THRESH is used to determine the number of singular values.

The definition in Numerical Recipes has two advantages

1. TOL can be changed depending on whether the routines are single or
double precision

2. wmax provides a natural scaling for the problem.

Therefore the code has two problems

1. The determination of the number of singular values is effectively
independent of the double keyword, although that determination should
depend on the relative tolerance of the math

2. The lack of a natural scale factor means that the reporting of
singularity depends on the physical units the equations represent, e.g.,
singularity determination for an equation involving lengths, will depend
on whether the lengths are reported in bohr, angstroms, microns, meters,
kilometers etc. A properly implemented SVD rescales during its
calculations so that unless an underflow or overflow occurs in computing
the rescaling the presence of singularities is independent of the units.

The second problem can be reduced by choosing units (or a data
rescaling) so the independent variable and the values returned by
FUNCTION_NAME are typically of magnitude one, but even then the
potential remains that singular values are over or under reported.

Unfortunately it appeas that the code currently relies on a simplified
version of the Numerical Recipes routine SVDCMP, that does not return
the singular value vector that Numerical Recipes uses to compute wmax. A
rewrite to give SVDFIT the proper properties is more work than I am
willing to put in at this time.
Re: SVDFIT Problems [message #32017 is a reply to message #31937] Tue, 03 September 2002 08:20 Go to previous messageGo to next message
Chris Torrence is currently offline  Chris Torrence
Messages: 5
Registered: March 2001
Junior Member
Hi Bill,

Actually, the SVDFIT code *does* use THRESH = TOL*wmax. If you look
carefully at the IDL code, around line 249, there is the following line:

small=WHERE(variance LE max(variance)*thresh, cc)

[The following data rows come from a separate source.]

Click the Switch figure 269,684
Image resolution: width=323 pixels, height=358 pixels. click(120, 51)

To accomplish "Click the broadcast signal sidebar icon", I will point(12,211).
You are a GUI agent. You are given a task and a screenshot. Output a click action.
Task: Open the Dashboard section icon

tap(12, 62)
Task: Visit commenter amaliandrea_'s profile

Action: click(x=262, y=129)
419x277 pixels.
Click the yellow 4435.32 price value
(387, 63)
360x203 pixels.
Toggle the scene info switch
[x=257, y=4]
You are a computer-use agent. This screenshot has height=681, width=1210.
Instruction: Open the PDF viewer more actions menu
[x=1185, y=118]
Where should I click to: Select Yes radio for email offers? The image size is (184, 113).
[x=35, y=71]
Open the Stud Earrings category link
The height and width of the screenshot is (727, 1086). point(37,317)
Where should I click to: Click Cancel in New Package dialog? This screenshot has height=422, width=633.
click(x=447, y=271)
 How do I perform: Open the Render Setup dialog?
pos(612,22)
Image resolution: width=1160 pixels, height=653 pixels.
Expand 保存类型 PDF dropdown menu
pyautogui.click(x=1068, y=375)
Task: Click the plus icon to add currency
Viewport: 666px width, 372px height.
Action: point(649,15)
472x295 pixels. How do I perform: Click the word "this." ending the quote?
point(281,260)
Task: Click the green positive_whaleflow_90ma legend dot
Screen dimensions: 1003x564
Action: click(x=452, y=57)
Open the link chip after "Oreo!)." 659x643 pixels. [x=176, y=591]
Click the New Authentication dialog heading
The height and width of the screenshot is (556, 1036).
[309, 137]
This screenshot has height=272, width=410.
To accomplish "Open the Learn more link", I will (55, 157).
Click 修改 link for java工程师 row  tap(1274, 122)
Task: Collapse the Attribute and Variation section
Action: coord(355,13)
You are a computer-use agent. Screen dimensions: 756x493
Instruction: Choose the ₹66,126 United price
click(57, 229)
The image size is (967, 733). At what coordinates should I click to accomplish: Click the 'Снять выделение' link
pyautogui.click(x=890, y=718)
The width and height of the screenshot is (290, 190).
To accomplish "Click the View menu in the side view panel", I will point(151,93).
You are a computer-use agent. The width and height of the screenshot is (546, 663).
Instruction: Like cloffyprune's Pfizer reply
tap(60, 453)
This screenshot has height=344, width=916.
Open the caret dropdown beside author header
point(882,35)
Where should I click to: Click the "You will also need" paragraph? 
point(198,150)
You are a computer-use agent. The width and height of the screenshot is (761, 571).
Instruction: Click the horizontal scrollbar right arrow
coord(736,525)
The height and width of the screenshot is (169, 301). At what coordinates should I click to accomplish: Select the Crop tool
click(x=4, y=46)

(The variable name "thresh" was an unfortunate choice, and should really
have been "tol".)

Internally, the C code is identical to the Numerical Recipes code, except
for the TOL value, which is 1e-9 for both single and double precision. We
could consider adding a TOL keyword to the SVDFIT function, which would
allow the user to change this default.

Cheers,

Chris
Research Systems, Inc.

"Bill" <wclodius@lanl.gov> wrote in message
news:3D6F97ED.C81C6C00@lanl.gov...
> In my occaisional attempts to use SVDFIT I have had problems in that it
> reports singular solutions when other fitting routines, e.g., REGRESS,
> have had not problems. The obvious source of the problems is that within
> the routine the line
>
> THRESH = 1.0E-9
>
> does not correspond to the definition in Numerical Recipes
>
> THRESH = TOL*wmax
>
Re: SVDFIT Problems [message #32043 is a reply to message #31937] Fri, 06 September 2002 10:08 Go to previous messageGo to next message
William Clodius is currently offline  William Clodius
Messages: 30
Registered: December 1996
Member
Bill wrote:<snip>

>
> This discussion then promted me to look more closely at IDL's code. In that code
> the determination of singularity uses the condition
> small = where(VARIANCE lt max(VARIANCE)*THRESH, count)
> where apparently THRESH is intended to replace Numerical Recipe's TOL. However in
> my old Fortran version of Numerical Recipes, (I don't have a C version readilly
> available), the conddition is acctually equivalent to
> small = where(SINGULAR_VALUE lt max(SINGULAR_VALUE)*TOL, count)
> While the variance is related to the singular value through, the V matrix they are
> not linearly related (the variance is linearly related to the INVERSE SQUARES of
> the singular values) and there is no reason to expect that the two conditions
> would be equivalent. The call to NR__SVDFIT that does the actual fitting in
> SVDFIT does not return the singular value matrix or the V matrix so I cannot
> currently do a detailed analysis, but I suspect the comparison is incorrect.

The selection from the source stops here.